Tipologie di conflitto:

  • Conflitto di interessi (spesso di logica economica) risolvibile con la negoziazione, col metodo dell’autorità, con l’argomentazione (richiede soggetti disposti alla dimensione della reciprocità), col voto (non dialogico), col sorteggio. La negoziazione riguarda sia il diritto privato sia quello pubblico (per esempio il parlamento).
  • Conflitti di riconoscimento della propria identità: è chiesto alla comunità politica e può non essere dato, ma sempre in una logica binaria, non esiste riconoscimento negoziabile. Ci sono delle identità che esistono in relazione ad altre (no global/global). Se non viene riconosciuto, si nega l’umanità del soggetto disconosciuto. Di solito è affrontato dal diritto Cost. che racchiude i principi generali di tutela dei diritti della personalità.
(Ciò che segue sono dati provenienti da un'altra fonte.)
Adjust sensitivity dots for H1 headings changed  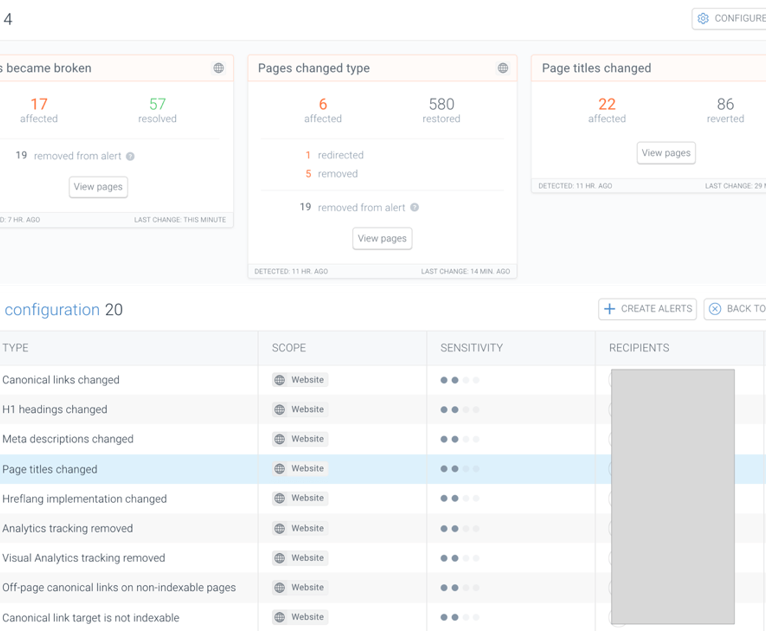click(x=458, y=410)
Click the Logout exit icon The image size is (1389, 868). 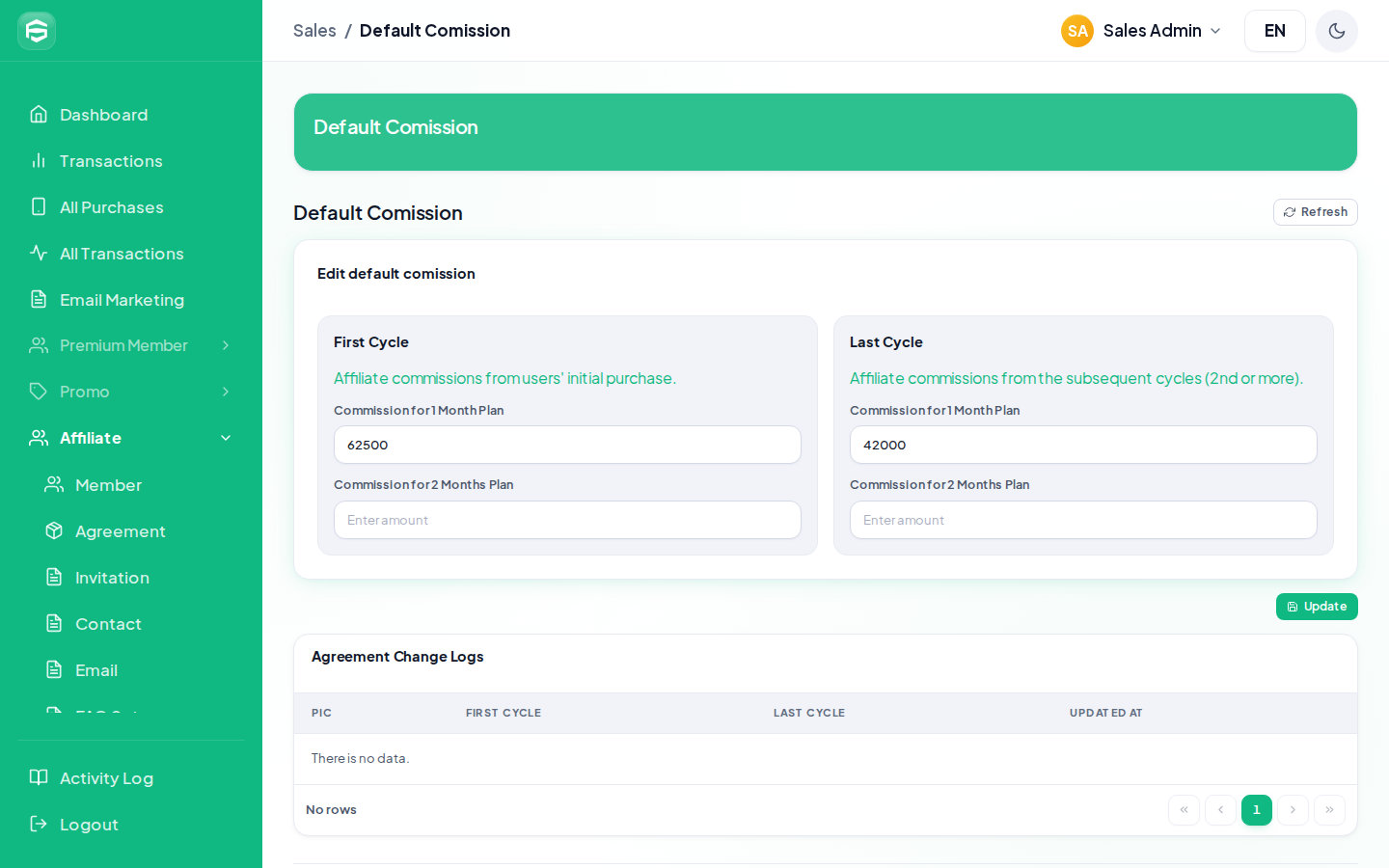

  • Conflitto ideologico: sono in questione concezioni generali sul mondo e sulla vita, e poiché ognuno è sicuro della propria ricerca del bene e del vero, è meglio mettere tra parentesi le concezioni omnicomprensive della vita e confinarle nel privato (Rawls). Quest’idea si accompagna a una concezione dello stato come neutrale rispetto ai valori, che implica che il conflitto deve essere tollerato nel privato e risolto con la liberta democratica nel pubblico (a maggioranza). Il diritto si astiene per quanto possibile. Ma lo stato deve coltivare dei valori e comunque deve prendere sempre più spesso posizione. E ovviamente il metodo democratico deve essere deliberativo, ovvero accompagnato da argomentazione: l’avere la maggioranza non dà ragione.